De nombreuses causes à l’addiction au sport

La bigorexie peut se déclarer chez des sujets de tous âges et peut être liée à différentes causes. Comment s’explique-t-elle ? En premier élément de réponse, le docteur Velea explique : “Il peut y avoir un trouble de l’image du corps, de l’image de soi défaillante… c’est-à-dire que la bigorexie peut répondre à un trouble narcissique. Certaines personnes souffrent aussi de cette addiction, motivées par l’idée de modifier leur enveloppe corporelle.” Mais ce n’est pas tout.

Le spécialiste explique ainsi que, comme pour les troubles alimentaires, “la bigorexie est une façon de reprendre le contrôle sur le corps, sur sa santé.” De manière générale, les addictions “permettent de faire face à quelque chose” illustre-t-il. “C’est-à-dire qu’elles ont une dimensions adaptative, elles naissent pour faire face à un phénomène, comme du désamour, du rejet, d’un traumatisme, pour faire face à un complexe aussi. Ce n’est pas forcément ciblé.”

La bigorexie est donc multifactorielle, tout comme elle est “multirésultats” précise-t-il. “On voit son corps se transformer, on maîtrise son organisme, sa masse musculaire. On a aussi un grand plaisir de la pratique grâce à la sécrétion d’endorphines, une pêche d’enfer… L’addiction en général et particulièrement la bigorexie permet d’appartenir à un groupe : celui des sportifs de haut niveau.” Ce sont autant de conséquences qui entraînent et nourrissent l’addiction.

Quels risques, quelle prise en charge de la bigorexie ?

Du point de vue des risques, l’addictologue pointe la dépendance de l’organisme aux endorphines, mais aussi le risque de blessures, ou encore de l’apparition d’autres addictions qui découlent généralement de la bigorexie, à savoir la prise d’anti-inflammatoires ou d’antidouleurs pour permettre de continuer à pratiquer malgré une blessure. Ou enfin, la consommation de substance dopantes parfois associées à la bigorexie. Ces dernières présentent des risques au niveau cardiaque, digestif, rénal…

La prise en charge s’effectue comme pour toute addiction. “Il faut essayer de rationaliser la pratique du sport, sans forcément militer pour un sevrage drastique.

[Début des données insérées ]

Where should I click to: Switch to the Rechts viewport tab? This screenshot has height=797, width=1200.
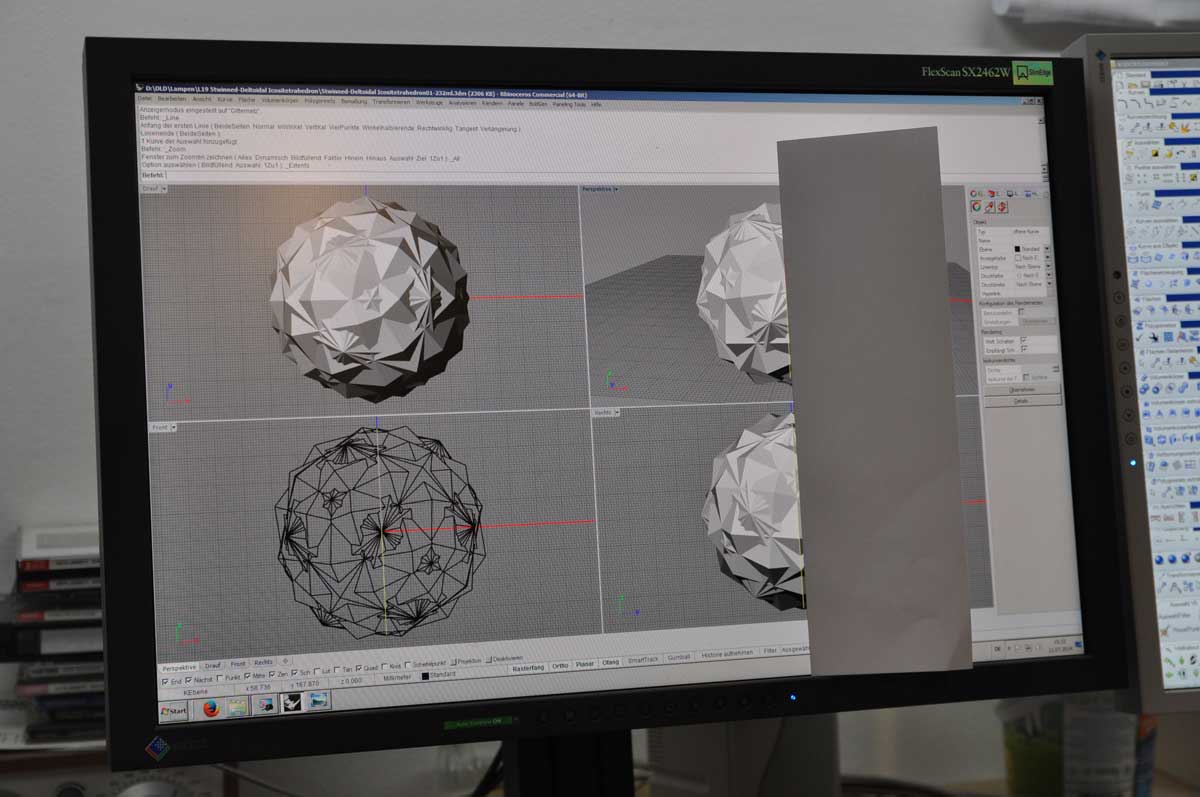[263, 662]
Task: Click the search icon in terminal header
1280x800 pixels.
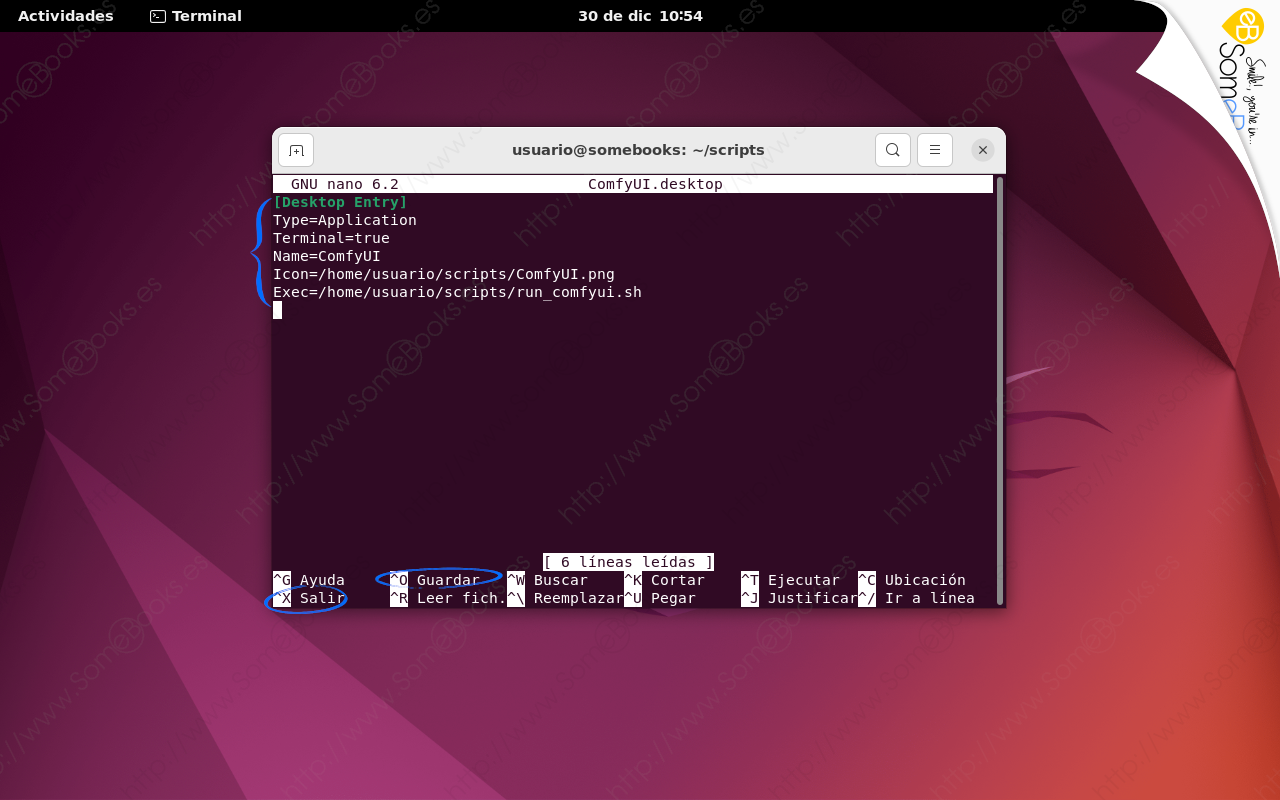Action: point(891,149)
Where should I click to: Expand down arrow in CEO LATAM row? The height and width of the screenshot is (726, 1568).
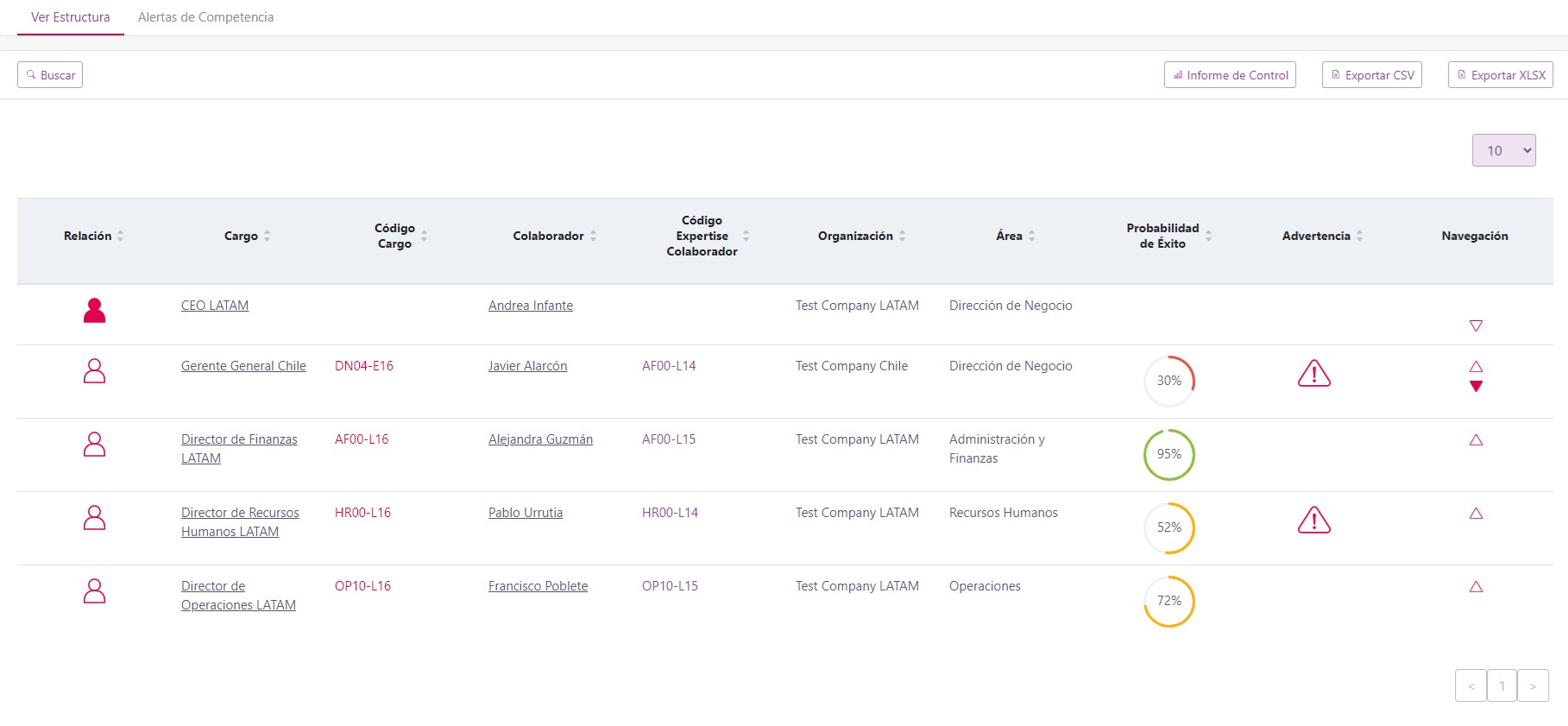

On ne peut pas atteindre de stade de toxicomanie à ses propres endorphines, mais le phénomène de manque peut se faire ressentir avec des douleurs qui se déclarent, sans que cela ne soit trop difficile à gérer. On constate parfois des contextes dépressifs chez les personnes qui réduisent leurs pratiques sportives, il est également possible d’accompagner d’un point de vue médicamenteux à ce niveau-là”, termine-t-il.